# Ferry to Northern Ireland



## DK66 (Feb 23, 2008)

We are tentatively making plans for a trip to Northern Ireland In September. Got 2 quotes from Scotland to Belfast or Larne both around £230.00. mark.including one from CC. Our MH is 3 m high and 5.5 long. Do youo think this is a good price please.


----------



## Nora+Neil (May 1, 2005)

Did you try one from Liverpool.
Sorry no more info at moment


----------



## thieawin (Jun 7, 2006)

based on the fact you are in Lancashire explore Norfolk Lines or P&O or Stena

Birkenhead to Belfast

or Fleetwood Larne

All these are conventional and take about 7 to 8 hours

also

any sailing to Dublin or Dun Laoghaire via Holyhead or Liverpool or Birkenhead. There are fast craft on some Holyhead routes

Dublin to Belfast is less than 2 hours drive and is mainly a motorway or dual cariageway, whereas Stranraer or Cairnryan will probably be a longer drive for you and the road is not as good.

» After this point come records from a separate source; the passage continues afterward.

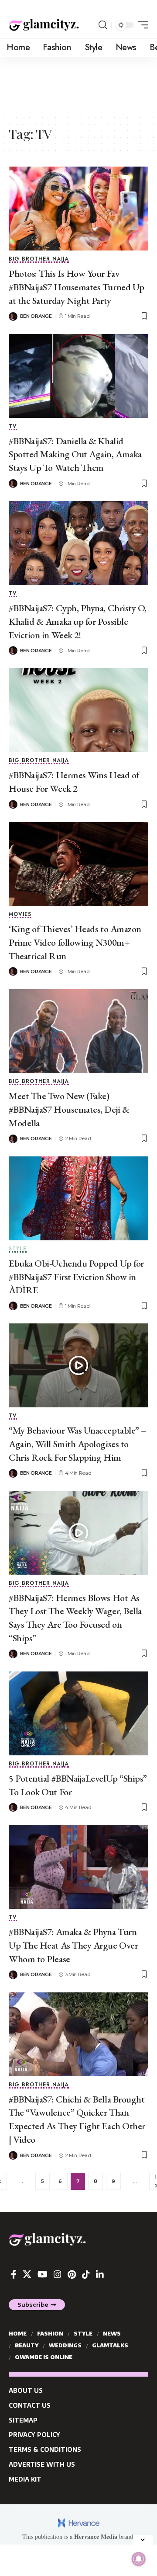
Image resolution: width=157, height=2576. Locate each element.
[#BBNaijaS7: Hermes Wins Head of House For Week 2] (78, 710)
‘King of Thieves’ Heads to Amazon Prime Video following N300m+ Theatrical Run (75, 942)
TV (13, 427)
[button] (102, 25)
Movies (20, 915)
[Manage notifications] (139, 2559)
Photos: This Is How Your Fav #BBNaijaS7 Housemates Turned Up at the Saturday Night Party (76, 287)
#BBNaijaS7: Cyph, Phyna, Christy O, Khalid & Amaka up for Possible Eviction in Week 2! (78, 621)
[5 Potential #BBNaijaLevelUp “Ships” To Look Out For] (78, 1713)
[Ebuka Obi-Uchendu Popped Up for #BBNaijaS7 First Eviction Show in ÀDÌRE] (78, 1198)
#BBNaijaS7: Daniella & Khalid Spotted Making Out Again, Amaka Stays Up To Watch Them (75, 454)
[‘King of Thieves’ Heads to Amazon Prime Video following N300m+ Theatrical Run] (78, 864)
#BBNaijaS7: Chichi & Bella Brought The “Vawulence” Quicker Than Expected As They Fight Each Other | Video (77, 2119)
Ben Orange (36, 316)
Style (18, 1249)
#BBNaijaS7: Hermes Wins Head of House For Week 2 (74, 782)
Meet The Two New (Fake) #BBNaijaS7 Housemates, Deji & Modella (69, 1109)
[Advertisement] (78, 85)
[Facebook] (14, 2274)
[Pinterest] (71, 2274)
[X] (27, 2274)
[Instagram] (57, 2274)
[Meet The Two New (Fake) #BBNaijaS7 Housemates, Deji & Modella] (78, 1031)
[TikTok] (86, 2274)
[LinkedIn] (100, 2274)
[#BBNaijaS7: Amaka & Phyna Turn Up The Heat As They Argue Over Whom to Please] (78, 1867)
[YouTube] (42, 2274)
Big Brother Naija (39, 259)
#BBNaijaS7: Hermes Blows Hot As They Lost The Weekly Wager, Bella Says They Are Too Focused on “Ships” (75, 1617)
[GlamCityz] (44, 25)
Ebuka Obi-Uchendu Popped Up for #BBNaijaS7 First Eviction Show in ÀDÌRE (76, 1277)
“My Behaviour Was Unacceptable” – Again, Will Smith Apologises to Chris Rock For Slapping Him (78, 1444)
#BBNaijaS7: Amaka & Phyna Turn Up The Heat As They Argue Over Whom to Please (73, 1945)
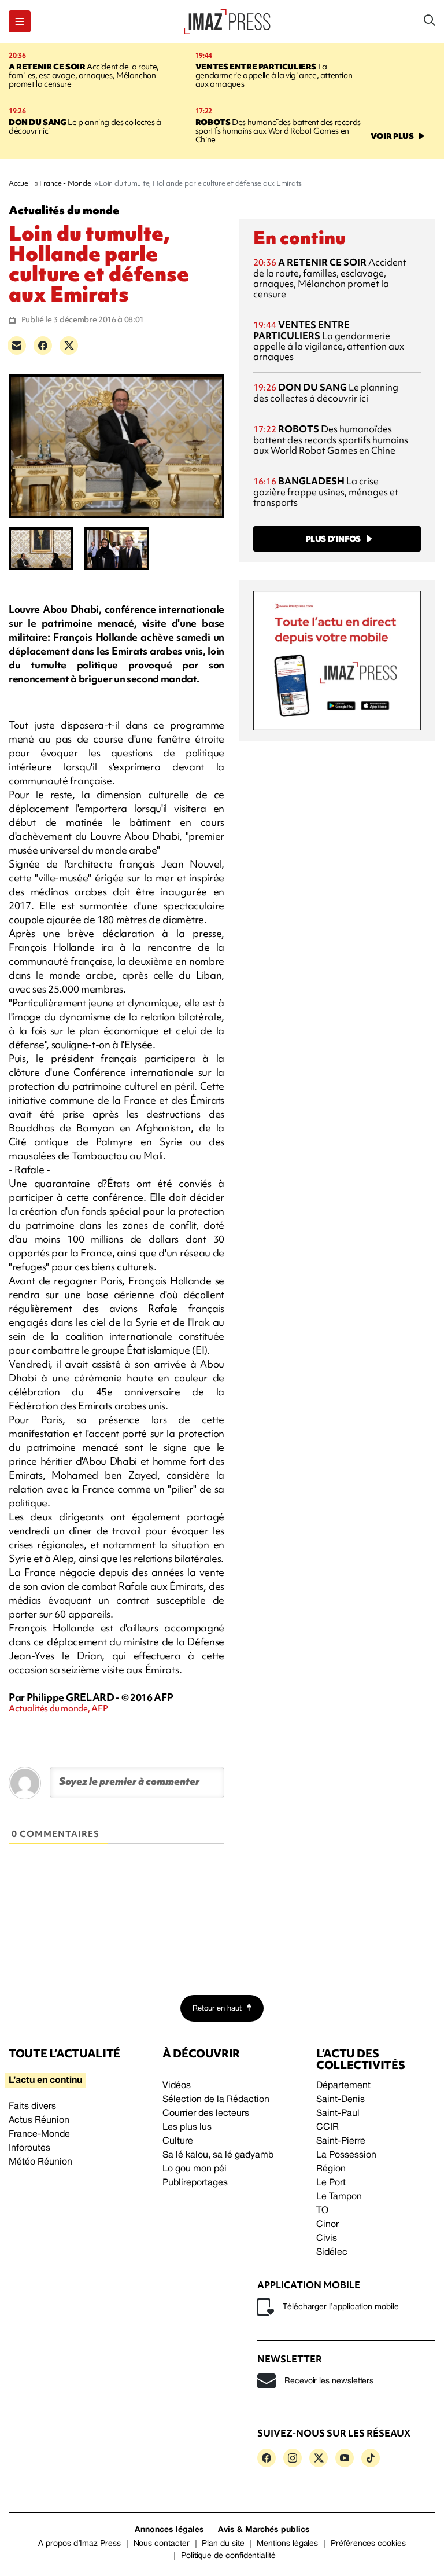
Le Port (331, 2183)
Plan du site (223, 2544)
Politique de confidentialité (228, 2556)
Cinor (327, 2225)
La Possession (346, 2155)
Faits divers (32, 2107)
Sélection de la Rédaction (215, 2100)
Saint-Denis (340, 2100)
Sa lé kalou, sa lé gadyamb (217, 2155)
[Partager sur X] (69, 345)
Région (331, 2169)
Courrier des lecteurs (205, 2114)
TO (322, 2211)
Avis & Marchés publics (264, 2530)
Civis (326, 2239)
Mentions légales (287, 2544)
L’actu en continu (45, 2081)
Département (343, 2086)
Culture (177, 2141)
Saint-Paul (338, 2114)
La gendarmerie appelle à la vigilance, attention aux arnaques (273, 75)
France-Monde (39, 2134)
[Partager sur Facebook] (43, 345)
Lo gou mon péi (194, 2169)
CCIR (327, 2127)
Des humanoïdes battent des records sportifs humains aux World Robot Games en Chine (278, 131)
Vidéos (176, 2086)
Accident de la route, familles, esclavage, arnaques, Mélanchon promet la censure (84, 75)
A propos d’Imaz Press (79, 2544)
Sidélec (331, 2252)
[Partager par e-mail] (17, 345)
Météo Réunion (40, 2162)
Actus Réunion (39, 2120)
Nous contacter (162, 2544)
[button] (20, 21)
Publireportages (195, 2183)
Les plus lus (187, 2127)
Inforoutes (29, 2148)
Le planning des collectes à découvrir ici (85, 126)
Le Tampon (339, 2197)
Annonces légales (169, 2530)
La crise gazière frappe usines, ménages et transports (325, 492)
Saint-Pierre (340, 2141)
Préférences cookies (368, 2544)
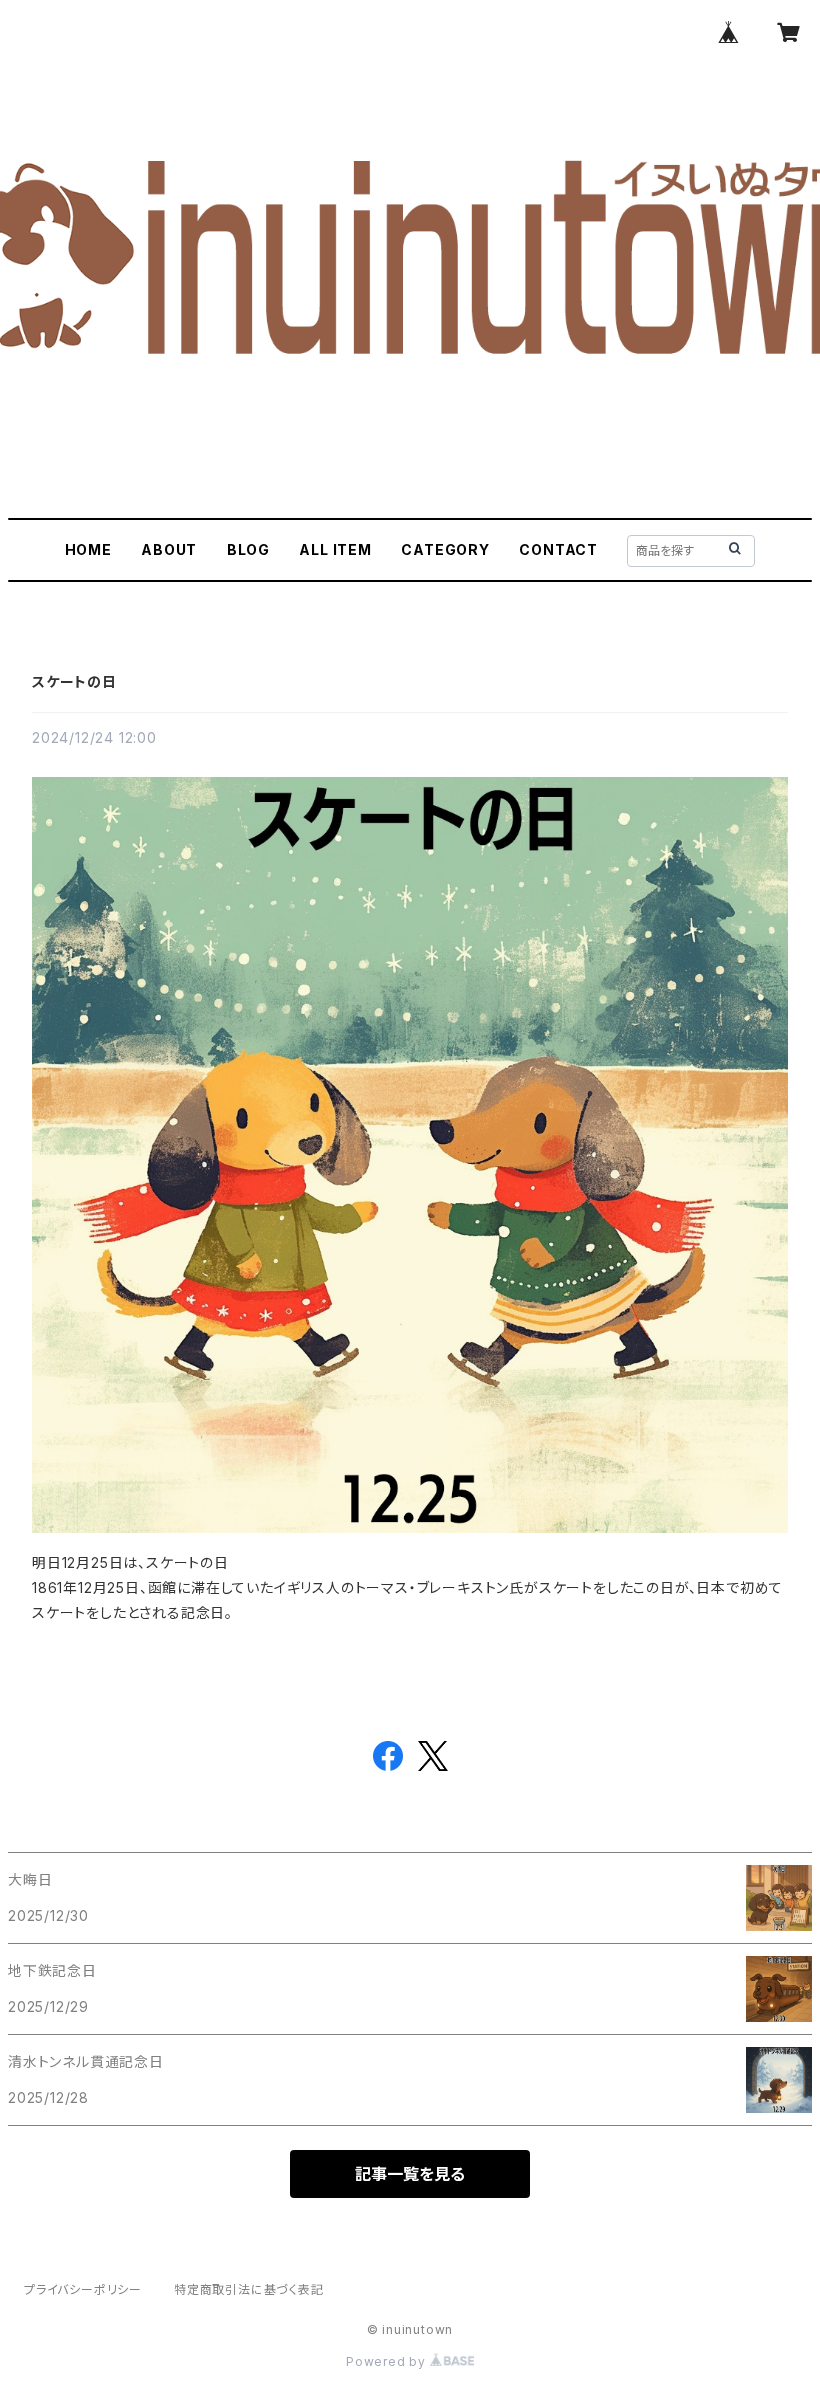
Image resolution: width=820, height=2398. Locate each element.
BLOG (248, 549)
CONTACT (558, 549)
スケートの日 (74, 681)
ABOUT (169, 549)
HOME (88, 549)
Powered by (388, 2361)
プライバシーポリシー (83, 2289)
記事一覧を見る (410, 2174)
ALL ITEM (335, 549)
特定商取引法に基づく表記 (249, 2289)
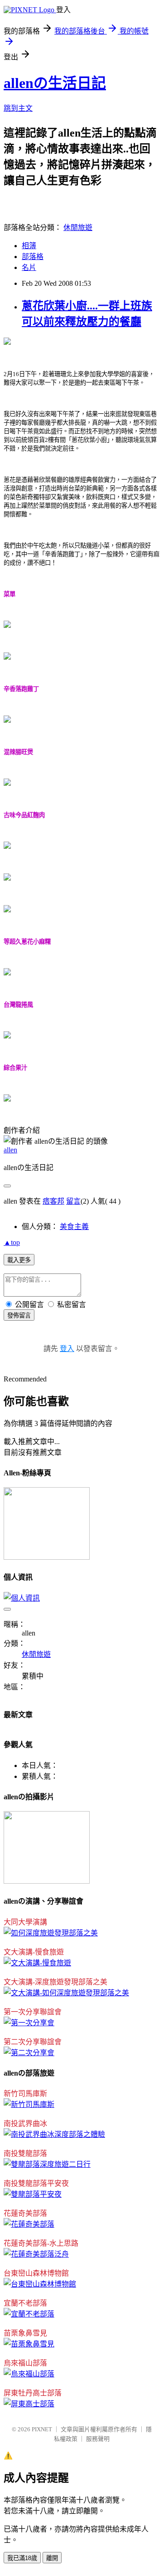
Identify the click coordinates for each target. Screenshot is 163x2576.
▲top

Likewise Holyhead is dual cariiageway all the way from Chester onwards

You could go from Troon as well

http://www.directferries.co.uk/ireland.htm


----------



## Solwaybuggier (Mar 4, 2008)

If you collect Tesco ClubCard points you can use them on several of the routes - we did on the P&O SeaCat from Cairnryan to Larne last year.


----------